__What the exercise asks__
Your answer is to be every line of the material that includes the string "Letters".

__Material supplied__

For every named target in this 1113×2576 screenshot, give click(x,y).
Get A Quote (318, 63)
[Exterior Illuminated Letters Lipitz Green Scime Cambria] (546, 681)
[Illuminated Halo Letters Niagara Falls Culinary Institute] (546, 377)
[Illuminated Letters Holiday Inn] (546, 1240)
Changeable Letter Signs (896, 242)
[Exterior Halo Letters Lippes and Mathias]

__Task output__
[Exterior Illuminated Letters Lipitz Green Scime Cambria] (546, 681)
[Illuminated Halo Letters Niagara Falls Culinary Institute] (546, 377)
[Illuminated Letters Holiday Inn] (546, 1240)
[Exterior Halo Letters Lippes and Mathias]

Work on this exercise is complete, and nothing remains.